ARD, Montag, 11. März: „Panorama“

Die Bühne blieb leer, die Darsteller traten nicht auf. Julius Kardinal Döpfner, so schien es, hatte den Moderator Merseburger von der Szene gefegt. Ein Triumph der Kirche über die verhaßten Akteure, ein Triumph der Orthodoxie geistlicher und weltlicher Richtung!

Der Betrachter am Bildschirm sah sich ins 18. Jahrhundert, in Lessings Zeit, zurückversetzt: Johann Melchior Goeze, der Papst Hammoniens, sprühte Feuer und Blitze; das Theater am Gänsemarkt, dem einst der Haß des rabiaten Gottesmanns galt, hatte sich in das Funkhaus an der Rothenbaumchaussee verwandelt. Döpfner in Goezes Gewand, Geist von seinem Geist, Zorn von seinem Zorn ... Alles sehr viel kleiner, ohne die barocke Geste und Sprachgewalt des hanseatischen Hauptpastors, doch erschreckend genug, immerhin, um einen Anwalt der Aufklärung zum Duell zu bewegen.

Armer Lessing. Die Goezes reden laut und selbstbewußt wie vor 200 Jahren und identifizieren ihr eigenes sittliches Empfinden mit dem sittlichen Empfinden der Mehrheit in diesem Land – doch kein Lessing-Erbe wagt es, dem auferstandenen Hauptpastor aus der Schar der Christdemokraten Paroli zu bieten.
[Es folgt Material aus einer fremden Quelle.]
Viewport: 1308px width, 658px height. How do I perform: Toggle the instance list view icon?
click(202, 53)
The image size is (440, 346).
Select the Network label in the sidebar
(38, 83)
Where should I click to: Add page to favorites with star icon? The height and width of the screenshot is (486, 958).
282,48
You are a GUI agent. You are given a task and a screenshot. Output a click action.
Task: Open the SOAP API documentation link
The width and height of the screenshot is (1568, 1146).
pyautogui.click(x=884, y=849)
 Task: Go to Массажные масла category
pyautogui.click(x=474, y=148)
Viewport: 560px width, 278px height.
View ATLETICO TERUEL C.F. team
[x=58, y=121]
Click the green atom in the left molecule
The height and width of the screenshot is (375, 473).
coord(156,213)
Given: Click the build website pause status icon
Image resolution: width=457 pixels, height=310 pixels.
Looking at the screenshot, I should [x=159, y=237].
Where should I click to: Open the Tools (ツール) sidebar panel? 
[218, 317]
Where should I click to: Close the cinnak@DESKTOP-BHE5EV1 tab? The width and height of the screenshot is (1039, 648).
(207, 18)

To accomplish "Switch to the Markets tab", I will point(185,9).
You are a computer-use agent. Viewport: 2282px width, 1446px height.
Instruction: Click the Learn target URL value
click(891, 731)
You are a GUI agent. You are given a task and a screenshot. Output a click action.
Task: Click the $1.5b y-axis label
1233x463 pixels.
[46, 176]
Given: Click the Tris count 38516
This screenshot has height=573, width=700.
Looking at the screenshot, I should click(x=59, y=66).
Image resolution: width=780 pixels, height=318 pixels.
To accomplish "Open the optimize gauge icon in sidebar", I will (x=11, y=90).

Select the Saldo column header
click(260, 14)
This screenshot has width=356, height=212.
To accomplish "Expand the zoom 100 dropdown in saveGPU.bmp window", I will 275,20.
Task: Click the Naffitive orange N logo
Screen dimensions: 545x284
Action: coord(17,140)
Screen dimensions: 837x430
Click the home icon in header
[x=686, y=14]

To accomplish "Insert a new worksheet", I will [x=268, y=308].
Welch eine Chance für Peter Merseburger, dem Zuschauer mit Hilfe eines großen, von Zorn und Leidenschaft erfüllten Kommentars in einem Akt des Lautdenkens Rechenschaft abzulegen: Warum haben wir eine Abtreibung gefilmt? Welche Motive leiteten uns? Welche Bedenken wurden beiseite geschoben? Hätte es nicht genügt, in einem Gespräch mit Ärzten und Frauen die Problematik des Paragraphen 218 offenzulegen? Nein? Ein Gespräch mit Vertretern jener 329 Ärzte, die sich eines ehrenhaften Verstoßes gegen den Paragraphen bezichtigten – wäre das nicht ausreichend gewesen? Hätte eine Darlegung der Absaugmethode, in der richtigen Form geboten: beschreibend und sachlich, aufklärerisch und unsensationell, nicht wirkungsvoller sein können als eine spektakuläre Demonstration? Aber war sie überhaupt geplant, diese Demonstration? Und wie?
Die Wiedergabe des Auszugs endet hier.